*Assigned task*. Each line of the material below with the word "plus" is to be reported.

────────────────

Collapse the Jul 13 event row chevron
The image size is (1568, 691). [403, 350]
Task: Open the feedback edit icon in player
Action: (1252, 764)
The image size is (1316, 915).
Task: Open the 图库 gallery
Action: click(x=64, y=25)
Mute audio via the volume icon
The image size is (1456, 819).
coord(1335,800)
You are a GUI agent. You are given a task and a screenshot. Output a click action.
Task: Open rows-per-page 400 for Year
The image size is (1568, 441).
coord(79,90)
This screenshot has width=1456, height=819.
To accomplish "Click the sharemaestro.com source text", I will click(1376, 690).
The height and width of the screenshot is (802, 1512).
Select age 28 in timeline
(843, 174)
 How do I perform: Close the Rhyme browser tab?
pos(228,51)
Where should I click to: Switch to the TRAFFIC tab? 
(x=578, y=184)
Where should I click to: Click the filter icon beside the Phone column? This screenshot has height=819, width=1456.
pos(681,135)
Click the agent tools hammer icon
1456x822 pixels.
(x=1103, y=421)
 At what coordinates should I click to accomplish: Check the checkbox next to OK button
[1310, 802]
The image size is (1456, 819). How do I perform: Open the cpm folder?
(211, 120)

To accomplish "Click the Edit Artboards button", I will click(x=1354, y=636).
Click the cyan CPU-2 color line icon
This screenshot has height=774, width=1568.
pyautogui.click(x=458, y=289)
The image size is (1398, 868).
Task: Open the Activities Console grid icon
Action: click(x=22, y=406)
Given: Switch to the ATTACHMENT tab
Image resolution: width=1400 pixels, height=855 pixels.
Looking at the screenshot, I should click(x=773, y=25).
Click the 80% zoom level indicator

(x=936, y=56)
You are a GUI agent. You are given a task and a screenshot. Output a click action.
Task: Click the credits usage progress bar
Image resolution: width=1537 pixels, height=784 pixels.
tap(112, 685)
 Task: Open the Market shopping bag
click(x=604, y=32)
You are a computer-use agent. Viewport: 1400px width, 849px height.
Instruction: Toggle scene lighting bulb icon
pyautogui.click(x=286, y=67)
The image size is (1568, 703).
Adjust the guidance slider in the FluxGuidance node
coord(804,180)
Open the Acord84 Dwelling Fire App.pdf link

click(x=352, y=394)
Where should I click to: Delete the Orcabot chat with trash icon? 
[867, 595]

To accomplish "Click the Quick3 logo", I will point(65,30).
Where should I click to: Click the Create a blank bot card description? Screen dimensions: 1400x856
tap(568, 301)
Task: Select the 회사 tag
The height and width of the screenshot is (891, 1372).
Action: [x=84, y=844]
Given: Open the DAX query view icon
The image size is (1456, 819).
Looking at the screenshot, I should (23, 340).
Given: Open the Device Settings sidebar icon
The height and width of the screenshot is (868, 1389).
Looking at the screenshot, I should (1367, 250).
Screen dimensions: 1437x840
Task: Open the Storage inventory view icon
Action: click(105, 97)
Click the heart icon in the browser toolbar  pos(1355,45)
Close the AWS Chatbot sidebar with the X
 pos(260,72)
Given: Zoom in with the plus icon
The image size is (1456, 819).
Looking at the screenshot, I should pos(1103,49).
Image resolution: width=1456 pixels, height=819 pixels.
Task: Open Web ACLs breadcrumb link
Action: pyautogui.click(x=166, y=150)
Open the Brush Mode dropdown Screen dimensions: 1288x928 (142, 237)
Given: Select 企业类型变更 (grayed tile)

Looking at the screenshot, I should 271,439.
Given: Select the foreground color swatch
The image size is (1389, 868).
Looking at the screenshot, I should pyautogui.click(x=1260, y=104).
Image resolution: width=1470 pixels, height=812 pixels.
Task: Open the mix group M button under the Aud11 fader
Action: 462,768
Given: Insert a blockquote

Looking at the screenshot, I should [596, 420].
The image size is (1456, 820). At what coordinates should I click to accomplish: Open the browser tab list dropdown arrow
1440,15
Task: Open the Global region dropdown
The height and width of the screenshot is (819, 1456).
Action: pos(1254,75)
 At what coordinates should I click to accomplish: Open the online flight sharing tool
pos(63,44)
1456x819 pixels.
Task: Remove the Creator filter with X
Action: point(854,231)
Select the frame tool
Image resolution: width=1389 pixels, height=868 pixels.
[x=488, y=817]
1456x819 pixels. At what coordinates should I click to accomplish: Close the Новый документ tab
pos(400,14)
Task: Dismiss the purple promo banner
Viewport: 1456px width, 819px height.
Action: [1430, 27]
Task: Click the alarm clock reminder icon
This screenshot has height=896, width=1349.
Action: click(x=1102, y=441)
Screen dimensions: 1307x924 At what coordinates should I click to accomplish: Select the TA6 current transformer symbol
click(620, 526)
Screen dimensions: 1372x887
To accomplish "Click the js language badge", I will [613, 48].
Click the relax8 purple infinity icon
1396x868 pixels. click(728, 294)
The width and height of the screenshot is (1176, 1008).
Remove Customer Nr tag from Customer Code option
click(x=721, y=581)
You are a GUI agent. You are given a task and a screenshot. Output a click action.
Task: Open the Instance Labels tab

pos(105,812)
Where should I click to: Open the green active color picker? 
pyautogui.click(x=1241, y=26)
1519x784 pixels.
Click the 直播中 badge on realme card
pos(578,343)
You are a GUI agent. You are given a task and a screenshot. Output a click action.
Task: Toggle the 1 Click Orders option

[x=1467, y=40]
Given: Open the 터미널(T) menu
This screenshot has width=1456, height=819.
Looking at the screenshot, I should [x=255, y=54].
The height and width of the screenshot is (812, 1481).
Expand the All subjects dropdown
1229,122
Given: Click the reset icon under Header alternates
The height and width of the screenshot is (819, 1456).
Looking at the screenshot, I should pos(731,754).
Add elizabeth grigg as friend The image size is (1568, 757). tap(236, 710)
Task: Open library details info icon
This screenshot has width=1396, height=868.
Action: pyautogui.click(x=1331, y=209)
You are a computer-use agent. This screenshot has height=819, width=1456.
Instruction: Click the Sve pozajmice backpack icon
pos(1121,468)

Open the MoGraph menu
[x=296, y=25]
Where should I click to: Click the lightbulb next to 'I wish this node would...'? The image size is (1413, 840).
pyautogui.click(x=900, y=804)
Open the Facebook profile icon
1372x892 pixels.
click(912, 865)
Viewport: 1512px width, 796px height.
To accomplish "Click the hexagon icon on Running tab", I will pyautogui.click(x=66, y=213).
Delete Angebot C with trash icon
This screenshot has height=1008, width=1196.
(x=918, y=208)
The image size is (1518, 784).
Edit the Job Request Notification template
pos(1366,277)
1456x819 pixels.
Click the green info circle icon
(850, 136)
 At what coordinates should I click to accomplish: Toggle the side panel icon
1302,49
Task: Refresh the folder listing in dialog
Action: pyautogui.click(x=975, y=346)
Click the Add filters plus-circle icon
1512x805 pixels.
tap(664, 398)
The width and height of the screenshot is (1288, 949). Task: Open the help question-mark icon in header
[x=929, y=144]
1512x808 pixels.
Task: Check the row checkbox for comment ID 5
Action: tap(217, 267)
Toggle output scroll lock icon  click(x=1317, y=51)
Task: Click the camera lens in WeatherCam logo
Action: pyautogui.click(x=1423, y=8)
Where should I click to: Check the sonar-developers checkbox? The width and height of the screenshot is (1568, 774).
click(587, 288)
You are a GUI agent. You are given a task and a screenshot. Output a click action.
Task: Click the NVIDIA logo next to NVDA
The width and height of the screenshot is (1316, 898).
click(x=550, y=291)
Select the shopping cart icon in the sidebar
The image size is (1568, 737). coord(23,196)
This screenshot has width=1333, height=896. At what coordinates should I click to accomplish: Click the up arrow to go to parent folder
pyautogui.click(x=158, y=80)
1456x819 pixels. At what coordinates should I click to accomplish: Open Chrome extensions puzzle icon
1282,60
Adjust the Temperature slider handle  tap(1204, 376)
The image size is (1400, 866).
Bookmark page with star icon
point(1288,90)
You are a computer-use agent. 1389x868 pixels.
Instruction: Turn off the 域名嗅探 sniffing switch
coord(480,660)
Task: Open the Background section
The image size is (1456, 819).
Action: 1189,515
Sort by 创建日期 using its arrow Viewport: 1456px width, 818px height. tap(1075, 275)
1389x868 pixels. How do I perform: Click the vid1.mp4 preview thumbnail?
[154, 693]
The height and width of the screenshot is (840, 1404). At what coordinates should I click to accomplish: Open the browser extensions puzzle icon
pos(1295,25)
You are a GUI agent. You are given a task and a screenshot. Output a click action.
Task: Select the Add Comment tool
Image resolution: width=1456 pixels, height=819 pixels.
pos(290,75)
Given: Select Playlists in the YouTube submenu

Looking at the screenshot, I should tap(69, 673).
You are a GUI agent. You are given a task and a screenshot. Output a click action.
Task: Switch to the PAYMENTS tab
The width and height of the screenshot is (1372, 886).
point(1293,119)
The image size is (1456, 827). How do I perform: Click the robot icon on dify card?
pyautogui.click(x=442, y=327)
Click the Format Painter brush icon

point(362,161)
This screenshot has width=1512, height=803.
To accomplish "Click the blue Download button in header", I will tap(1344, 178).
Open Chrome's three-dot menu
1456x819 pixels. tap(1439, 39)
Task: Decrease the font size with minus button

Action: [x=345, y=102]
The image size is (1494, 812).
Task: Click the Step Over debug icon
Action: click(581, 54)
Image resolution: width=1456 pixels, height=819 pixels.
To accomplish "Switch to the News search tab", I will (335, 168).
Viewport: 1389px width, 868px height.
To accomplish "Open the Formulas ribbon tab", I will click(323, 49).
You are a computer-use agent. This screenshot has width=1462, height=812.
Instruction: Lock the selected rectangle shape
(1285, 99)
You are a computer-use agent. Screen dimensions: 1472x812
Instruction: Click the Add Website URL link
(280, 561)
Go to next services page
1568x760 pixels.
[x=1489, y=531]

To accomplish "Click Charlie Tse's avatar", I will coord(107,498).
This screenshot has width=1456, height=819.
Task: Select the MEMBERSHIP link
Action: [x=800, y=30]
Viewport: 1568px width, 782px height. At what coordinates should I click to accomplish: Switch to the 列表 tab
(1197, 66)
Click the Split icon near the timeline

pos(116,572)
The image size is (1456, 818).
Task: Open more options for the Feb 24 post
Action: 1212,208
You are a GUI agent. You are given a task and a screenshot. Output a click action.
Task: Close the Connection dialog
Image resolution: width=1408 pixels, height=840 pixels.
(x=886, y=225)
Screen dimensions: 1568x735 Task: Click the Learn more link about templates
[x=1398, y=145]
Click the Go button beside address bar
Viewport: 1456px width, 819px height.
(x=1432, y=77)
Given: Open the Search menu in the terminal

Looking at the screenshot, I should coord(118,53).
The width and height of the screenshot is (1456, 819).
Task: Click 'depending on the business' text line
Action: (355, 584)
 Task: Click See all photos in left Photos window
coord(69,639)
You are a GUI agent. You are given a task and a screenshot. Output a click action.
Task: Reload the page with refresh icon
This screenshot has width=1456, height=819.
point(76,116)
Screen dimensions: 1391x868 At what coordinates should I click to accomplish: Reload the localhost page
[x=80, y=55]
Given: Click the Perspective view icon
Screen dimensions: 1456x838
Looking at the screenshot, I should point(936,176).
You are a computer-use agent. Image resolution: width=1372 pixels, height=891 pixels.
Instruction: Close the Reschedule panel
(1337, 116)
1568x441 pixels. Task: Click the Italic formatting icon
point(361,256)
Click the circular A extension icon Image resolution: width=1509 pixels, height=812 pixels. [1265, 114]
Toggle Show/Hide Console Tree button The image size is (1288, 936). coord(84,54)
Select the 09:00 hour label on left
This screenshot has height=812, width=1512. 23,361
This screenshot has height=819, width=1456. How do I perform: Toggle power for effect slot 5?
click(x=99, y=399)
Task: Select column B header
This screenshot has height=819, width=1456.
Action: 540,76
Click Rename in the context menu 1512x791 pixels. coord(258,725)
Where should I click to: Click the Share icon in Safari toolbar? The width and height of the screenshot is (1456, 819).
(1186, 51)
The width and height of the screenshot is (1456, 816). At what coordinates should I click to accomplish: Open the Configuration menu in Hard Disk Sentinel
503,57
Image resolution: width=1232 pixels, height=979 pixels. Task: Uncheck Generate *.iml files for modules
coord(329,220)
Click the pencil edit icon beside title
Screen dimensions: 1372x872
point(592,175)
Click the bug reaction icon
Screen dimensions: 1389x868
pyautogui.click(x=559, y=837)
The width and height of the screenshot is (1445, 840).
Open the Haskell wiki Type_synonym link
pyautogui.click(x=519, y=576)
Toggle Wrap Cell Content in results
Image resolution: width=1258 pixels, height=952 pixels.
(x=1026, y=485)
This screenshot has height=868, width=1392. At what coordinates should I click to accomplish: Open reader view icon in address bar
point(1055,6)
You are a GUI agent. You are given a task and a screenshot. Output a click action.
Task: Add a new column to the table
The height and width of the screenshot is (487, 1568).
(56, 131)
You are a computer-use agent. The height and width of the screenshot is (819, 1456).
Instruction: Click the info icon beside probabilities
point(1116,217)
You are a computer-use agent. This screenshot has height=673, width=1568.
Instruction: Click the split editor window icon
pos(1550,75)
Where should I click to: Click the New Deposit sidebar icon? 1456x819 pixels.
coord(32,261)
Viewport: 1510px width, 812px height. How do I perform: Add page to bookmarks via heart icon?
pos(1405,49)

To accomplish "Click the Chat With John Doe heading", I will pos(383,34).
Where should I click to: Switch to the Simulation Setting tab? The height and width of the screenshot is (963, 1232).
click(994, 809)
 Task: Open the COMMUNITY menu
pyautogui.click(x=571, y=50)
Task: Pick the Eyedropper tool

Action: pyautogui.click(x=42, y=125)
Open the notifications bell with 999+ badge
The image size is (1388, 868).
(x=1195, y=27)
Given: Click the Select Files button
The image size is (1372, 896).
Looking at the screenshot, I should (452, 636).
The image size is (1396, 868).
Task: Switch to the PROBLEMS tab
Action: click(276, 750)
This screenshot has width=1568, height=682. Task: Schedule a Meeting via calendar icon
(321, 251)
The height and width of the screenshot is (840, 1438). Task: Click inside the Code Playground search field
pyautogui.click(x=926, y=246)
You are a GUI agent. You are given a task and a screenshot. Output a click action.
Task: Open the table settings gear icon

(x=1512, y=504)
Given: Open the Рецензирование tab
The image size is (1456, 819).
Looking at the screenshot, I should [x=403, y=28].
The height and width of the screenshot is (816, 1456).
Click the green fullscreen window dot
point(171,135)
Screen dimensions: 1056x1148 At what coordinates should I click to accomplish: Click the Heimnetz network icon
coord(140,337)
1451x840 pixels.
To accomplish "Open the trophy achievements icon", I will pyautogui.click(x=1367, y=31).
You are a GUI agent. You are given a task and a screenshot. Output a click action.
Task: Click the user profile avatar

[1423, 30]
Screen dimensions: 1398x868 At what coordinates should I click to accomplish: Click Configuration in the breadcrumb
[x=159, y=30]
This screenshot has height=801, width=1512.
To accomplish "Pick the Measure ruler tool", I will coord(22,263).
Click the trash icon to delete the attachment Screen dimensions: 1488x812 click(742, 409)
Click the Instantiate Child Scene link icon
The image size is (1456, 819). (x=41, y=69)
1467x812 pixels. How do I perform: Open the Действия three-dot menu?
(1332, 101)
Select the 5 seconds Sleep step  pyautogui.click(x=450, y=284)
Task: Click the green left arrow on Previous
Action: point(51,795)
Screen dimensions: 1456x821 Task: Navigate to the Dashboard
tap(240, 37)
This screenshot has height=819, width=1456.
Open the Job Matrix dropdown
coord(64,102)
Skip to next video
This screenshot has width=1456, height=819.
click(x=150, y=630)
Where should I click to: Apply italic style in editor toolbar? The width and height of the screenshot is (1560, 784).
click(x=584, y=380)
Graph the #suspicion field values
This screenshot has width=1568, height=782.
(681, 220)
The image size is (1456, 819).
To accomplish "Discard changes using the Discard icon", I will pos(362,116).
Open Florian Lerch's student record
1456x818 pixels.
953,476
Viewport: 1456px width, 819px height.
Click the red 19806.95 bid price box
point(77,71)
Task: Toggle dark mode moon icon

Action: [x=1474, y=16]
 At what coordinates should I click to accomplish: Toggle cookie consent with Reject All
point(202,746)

────────────────

*Exercise output*.
Given: Zoom in with the plus icon
Click the Add filters plus-circle icon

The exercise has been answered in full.